■ **EXERCISE DIRECTIONS**:
Return the following lines verbatim, starting at the line that contains "This screenshot has width=600, height=512." and ending at the line that contains "pos(1438,35)", with both of those lines included.

---------- RECORDS SUPPLIED ----------

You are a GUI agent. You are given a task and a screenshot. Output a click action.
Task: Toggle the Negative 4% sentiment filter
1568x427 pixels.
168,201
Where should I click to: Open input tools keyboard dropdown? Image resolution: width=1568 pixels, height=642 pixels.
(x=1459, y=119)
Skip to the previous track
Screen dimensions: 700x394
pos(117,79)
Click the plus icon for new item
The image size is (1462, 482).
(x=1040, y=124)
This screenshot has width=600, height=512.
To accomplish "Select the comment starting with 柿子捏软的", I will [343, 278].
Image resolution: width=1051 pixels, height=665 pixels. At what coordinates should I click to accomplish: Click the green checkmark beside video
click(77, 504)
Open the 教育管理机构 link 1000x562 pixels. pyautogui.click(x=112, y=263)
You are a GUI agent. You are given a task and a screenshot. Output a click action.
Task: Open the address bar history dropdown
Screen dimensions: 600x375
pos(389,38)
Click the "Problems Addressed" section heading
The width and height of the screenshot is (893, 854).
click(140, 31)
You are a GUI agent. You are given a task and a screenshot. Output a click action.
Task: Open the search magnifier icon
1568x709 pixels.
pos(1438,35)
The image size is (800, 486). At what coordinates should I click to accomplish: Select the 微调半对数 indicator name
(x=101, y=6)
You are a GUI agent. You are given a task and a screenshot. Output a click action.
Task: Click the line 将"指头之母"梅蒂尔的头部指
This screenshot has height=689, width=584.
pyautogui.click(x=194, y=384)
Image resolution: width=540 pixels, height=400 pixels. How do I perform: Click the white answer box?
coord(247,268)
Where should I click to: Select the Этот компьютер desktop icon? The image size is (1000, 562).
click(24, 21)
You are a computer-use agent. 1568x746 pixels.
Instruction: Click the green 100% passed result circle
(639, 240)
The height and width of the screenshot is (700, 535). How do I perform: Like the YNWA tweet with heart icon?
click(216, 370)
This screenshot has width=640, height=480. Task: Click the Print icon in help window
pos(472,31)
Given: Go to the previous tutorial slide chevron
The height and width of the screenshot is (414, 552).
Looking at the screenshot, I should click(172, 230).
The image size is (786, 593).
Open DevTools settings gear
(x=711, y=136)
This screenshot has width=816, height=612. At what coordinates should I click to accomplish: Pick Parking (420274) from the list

----------

■ **SOLUTION TO THIS EXERCISE**:
This screenshot has width=600, height=512.
To accomplish "Select the comment starting with 柿子捏软的", I will [343, 278].
Image resolution: width=1051 pixels, height=665 pixels. At what coordinates should I click to accomplish: Click the green checkmark beside video
click(77, 504)
Open the 教育管理机构 link 1000x562 pixels. pyautogui.click(x=112, y=263)
You are a GUI agent. You are given a task and a screenshot. Output a click action.
Task: Open the address bar history dropdown
Screen dimensions: 600x375
pos(389,38)
Click the "Problems Addressed" section heading
The width and height of the screenshot is (893, 854).
click(140, 31)
You are a GUI agent. You are given a task and a screenshot. Output a click action.
Task: Open the search magnifier icon
1568x709 pixels.
pos(1438,35)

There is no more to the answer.